READING PASSAGE:
┌────────
You are bearing a cross, especially if they are against the idea or do not understand.
 
hello Andy. i am also a convert to catholicism. my family, and extended family are all southern baptists. catholics are idol worshippers in the southern baptist church and are not considered christian. (sorry getting of subject here).

my parents made us kids go to sunday school and church every Sunday, and church every Wednesday. my parents were very supportive however of my interests in other faiths. as with you, most of my immeduate family does not practice any religion. i just recently asked my Mom if she believed in God and she forcefully said yes. what made you ask that…i do not recommend this.

anyway when i decided to join the church i just told them i joined the Catholic faith. i started using the sign of the cross at our blessings and when i prayed. it actually has opened the door for witnessing and teaching of the church.

ask them to join you for mass one Sunday. you may be surprised how the Holy Spirit can work through you.

God Bless.
 
I am in the same exact situation. I simply told them it was my choice and not theres. I chose not to discuss it with them anymore to avoid arguements. I am happy with what i’ve chosen and what I am. Therefore, I don’t feel I need there approval. If they were so concerned with Religion then I would have been brought up in a religious setting. Since they didn’t, I’m free to make my own choice.👍
 
I am in the same exact situation. I simply told them it was my choice and not theres. I chose not to discuss it with them anymore to avoid arguements. I am happy with what i’ve chosen and what I am. Therefore, I don’t feel I need there approval. If they were so concerned with Religion then I would have been brought up in a religious setting. Since they didn’t, I’m free to make my own choice.👍
This is what I need to tell my family! Except I was sent to a Church of England school to avoid those ‘holier-than-thou’ ‘hypocritical’ Catholics - so the news I am being Confirmed as one did not go down well :rolleyes:

But I am old enough to make my own choices, like you say, CCup.
 
On another note I love your name! My reall name is actually camellia!
 
On another note I love your name! My reall name is actually camellia!
That is a beautiful and unusual first name 🙂

I like the colour silver, and camellia flowers, which is a reason for my name 🙂
 
Yes I agree it is def. unusual! I hated my name growing up! But I’ve gotten use to it!
 
In all honesty,i hate being the only Catholic in my family, though to be technical my family are all Catholics, they just don’t practice. My mother and sister are very much into the whole spiritual but not religious trend (though my sister says she wants her kids to be Catholic, which I take as she wants them baptized, but thats it) My brother basically just doesn’t care about religion. He believes in God, but I don’t think he really understands how important it is. He has high functioning autism,so he doesn’t know some things (like he thinks he only has to go to confession if he breaks the commandments, and takes them literally, so he doesn’t really examine his conscience".

Anyway it is quite lonely. I dislike being the only member of my family who still goes to church. It also makes home life quite difficult because other than praying before meals, they think its wierd that I pray. I even try to go to daily mass and they think its strange.
└────────
INFORMATION SUPPLIED:
┌────────
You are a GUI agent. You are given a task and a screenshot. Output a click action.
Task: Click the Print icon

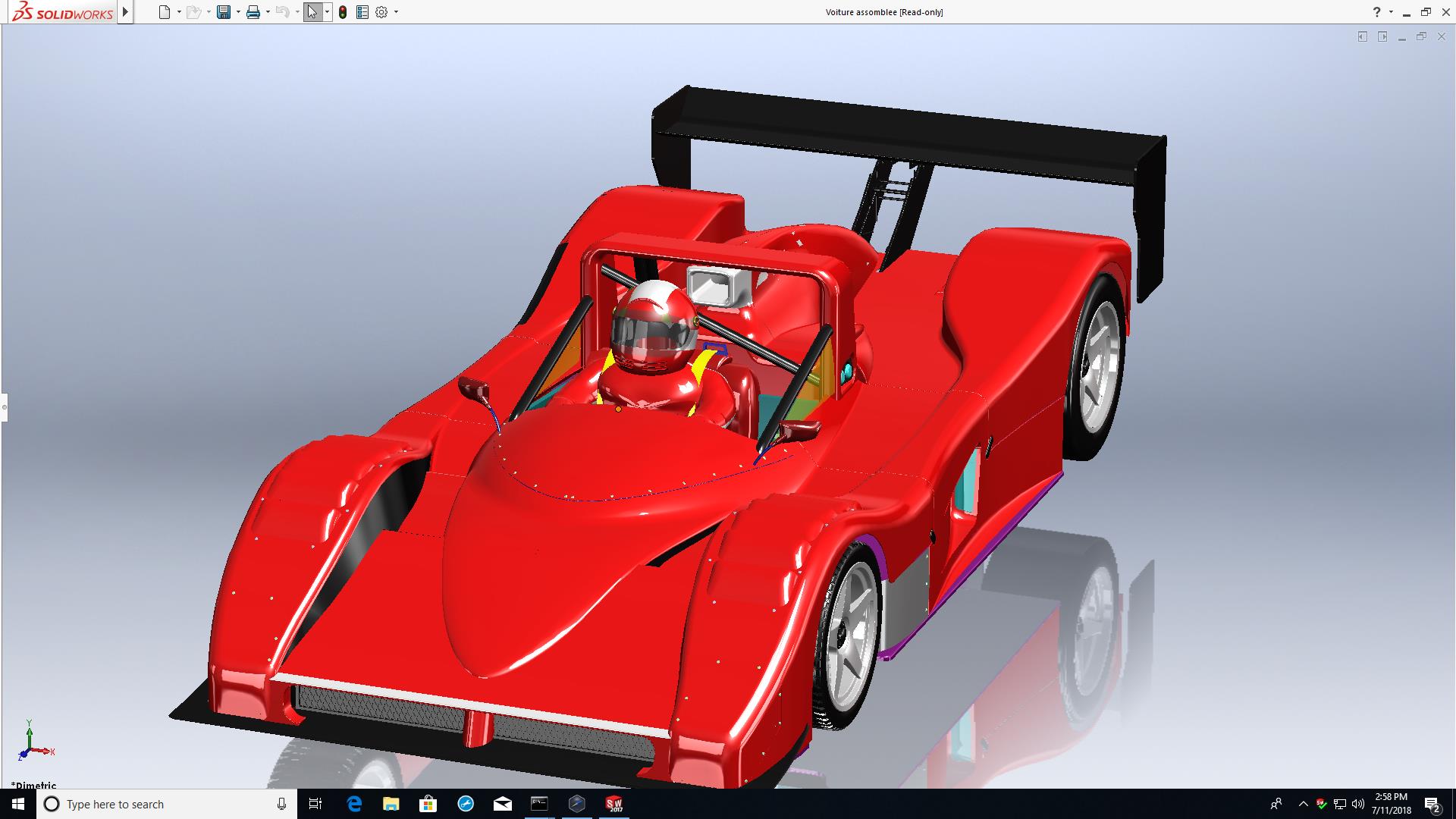pyautogui.click(x=253, y=12)
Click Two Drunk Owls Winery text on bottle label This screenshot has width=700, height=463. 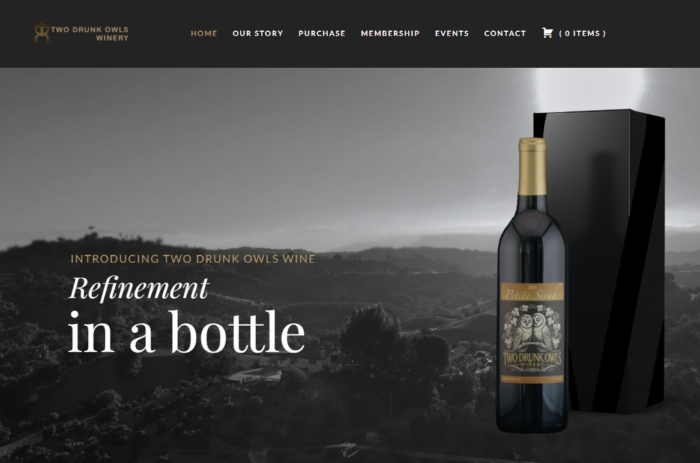532,360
└────────
WHAT YOU WILL DO:
• a. In the forum thread about being the only Catholic in a family, what denomination does the poster who greets Andy say their family and extended family belong to?
• b. Continue the forum thread about being the only Catholic in a family, picking up right after its last line.

RESPONSE LIST:
• a. Southern Baptist.

• b.
I think a lot of it though is that my mom was a Lutheran, and since she’s not from where we live originally, she wasn’t really accepted by the Catholics in our church (sadly even when she did try to get more into catholicism, no one really accepted her except for our priest at the time but a lot of people didn’t like him, and when he left my mom kind of left the church), and she doesn’t have too many friends around, so I think a lot of her dislike from the church comes from members who never really lived out the faith in being charitable.

Anyway I myself am trying hard to keep teh faith, but i too feel alone, especially at home
 
I do not like it. all of my family has left or have a strange application in their faith. The weird thing is that I get a much greater since of virtue from the ones who do not go to mass than the ones who do.
 
I am also a new convert (2012). None of my family is Catholic. Some of them are secular -protestant-something (non practicing) or just plain pagan never having been raised in any faith or baptized.

It is lonely because, loving them, I would like to share my faith with them. But they get uncomfortable and embarrassed when I bless myself before meals or try mention my joy and happiness. They are not interested in my sharing my faith with them. None my family came to Easter Vigil when I was received into the Church. However, I knew when I converted that it would be so. So there was no surprise there. Other than that, they are not aggressively against my conversion either. They just don’t want to have anything to do with it. They have no idea that I attend Mass everyday now, probably thinking that I have been brainwashed! On holidays I work around their schedule going to mass extra early or late.
BUT… I am actively praying for their conversion! 😃 😃 😛

However I have found a whole new family in the Catholic Church and that is a joyful thing. I don’t regret having entered the RCC. It is the best thing I have ever done. 👍
 
i went through RCIA in 1994, went to confession and later was baptised, confirmed and recieved the Holy Eucharist all at Easter of that year.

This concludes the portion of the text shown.